# TASK
With both ends included, repeat exactly the lines of the entries below from the one containing "You are a GUI" down to the one containing "Instruction: Select the 2026.02.12 周四 row", and no others.

BEGIN EXERCISE DATA

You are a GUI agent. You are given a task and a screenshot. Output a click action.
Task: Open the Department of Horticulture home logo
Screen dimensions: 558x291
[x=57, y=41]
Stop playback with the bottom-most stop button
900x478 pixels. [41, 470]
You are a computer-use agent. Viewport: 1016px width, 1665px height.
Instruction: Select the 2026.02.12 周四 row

END EXERCISE DATA
BEGIN EXERCISE DATA

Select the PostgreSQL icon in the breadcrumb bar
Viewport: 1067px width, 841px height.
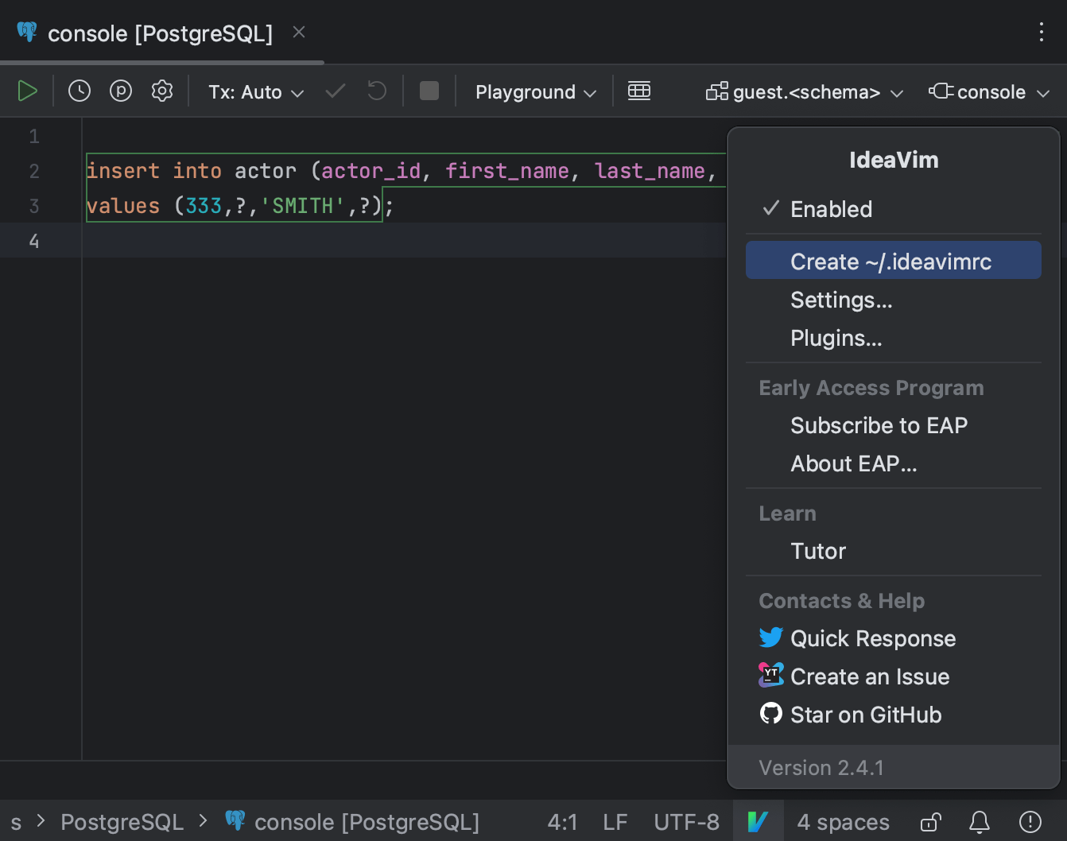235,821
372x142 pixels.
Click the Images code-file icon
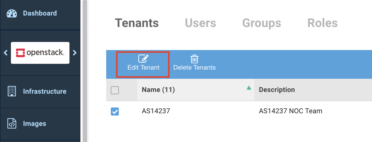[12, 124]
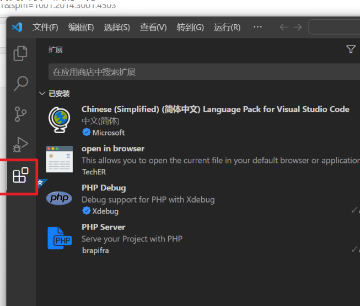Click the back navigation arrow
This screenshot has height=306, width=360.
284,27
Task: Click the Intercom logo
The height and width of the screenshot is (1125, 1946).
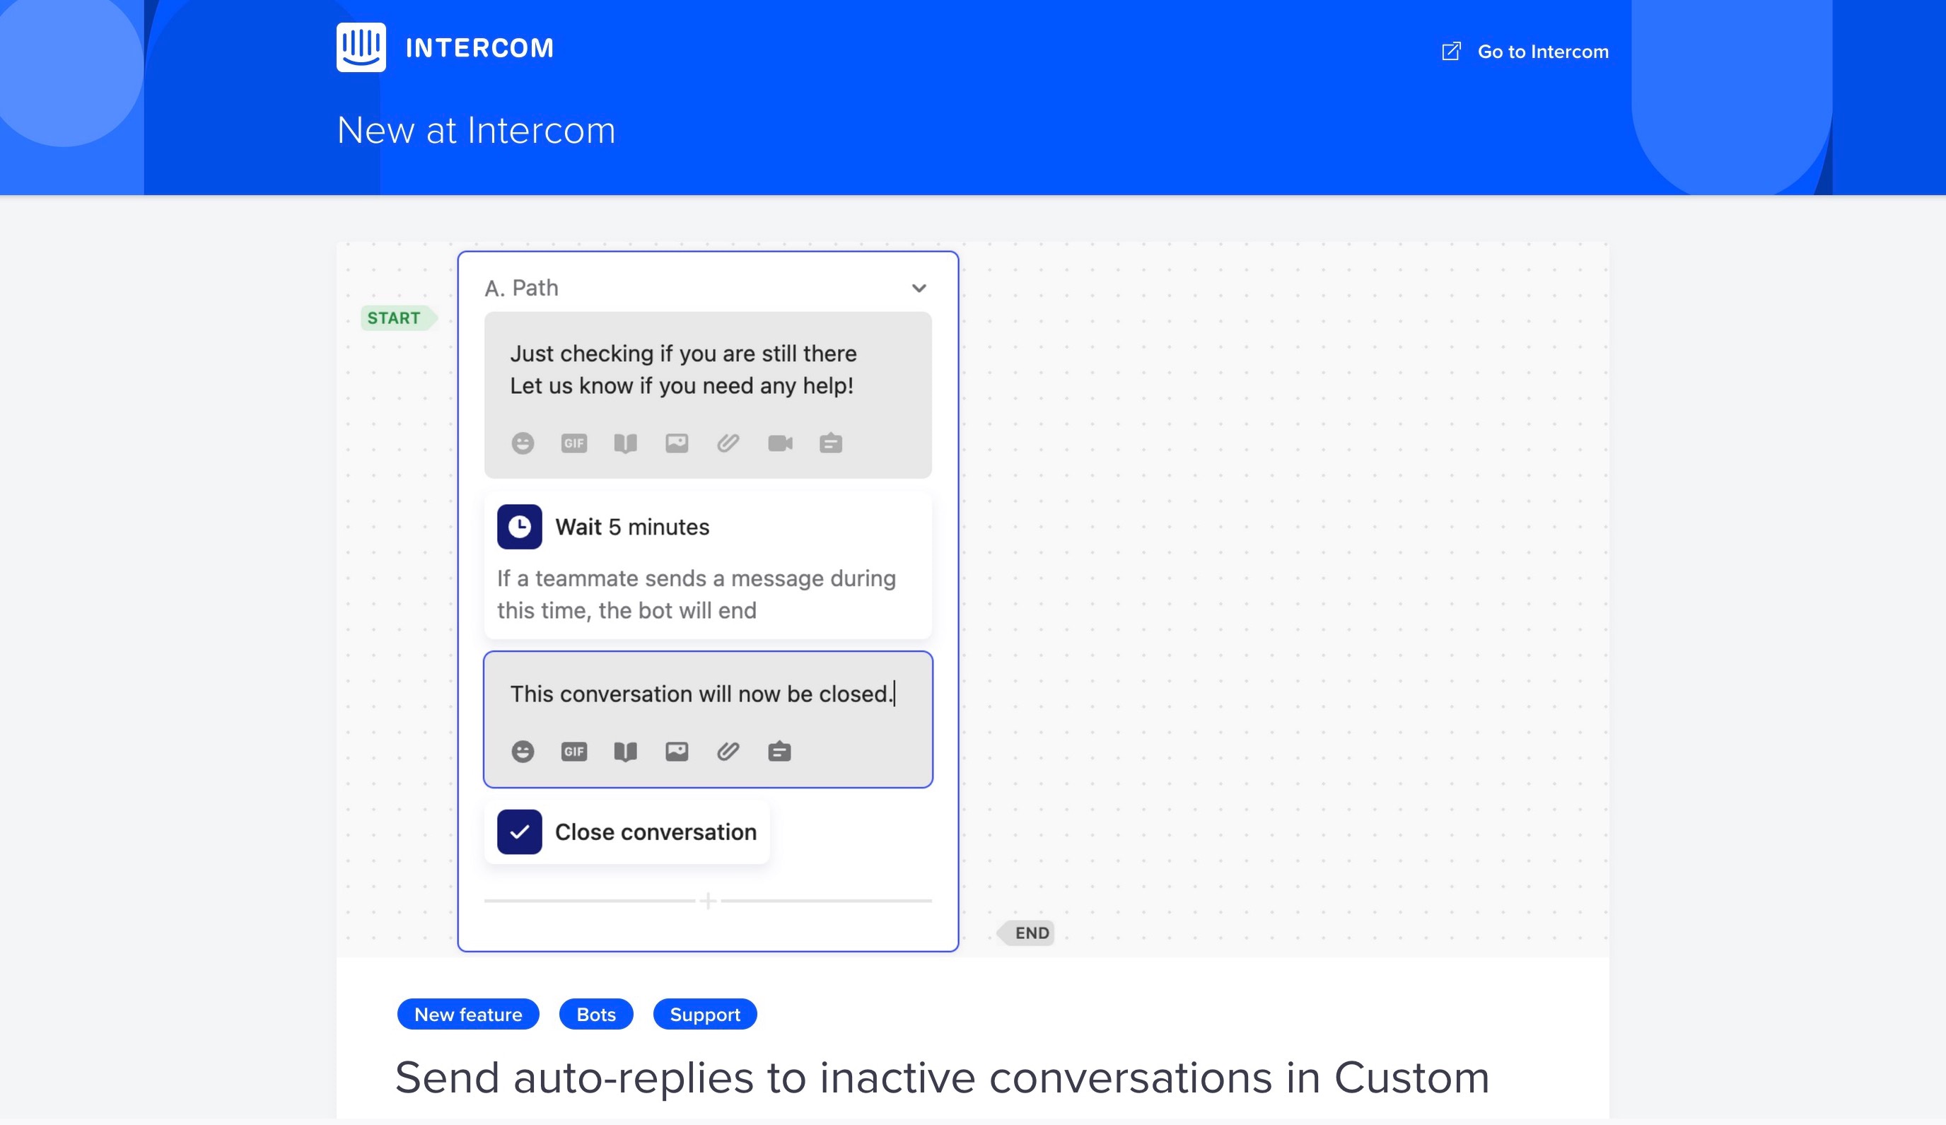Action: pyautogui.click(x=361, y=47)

END EXERCISE DATA

# RESULT FOR THIS TASK
You are a GUI agent. You are given a task and a screenshot. Output a click action.
Task: Open the Department of Horticulture home logo
Screen dimensions: 558x291
[x=57, y=41]
Stop playback with the bottom-most stop button
900x478 pixels. [41, 470]
You are a computer-use agent. Viewport: 1016px width, 1665px height.
Instruction: Select the 2026.02.12 周四 row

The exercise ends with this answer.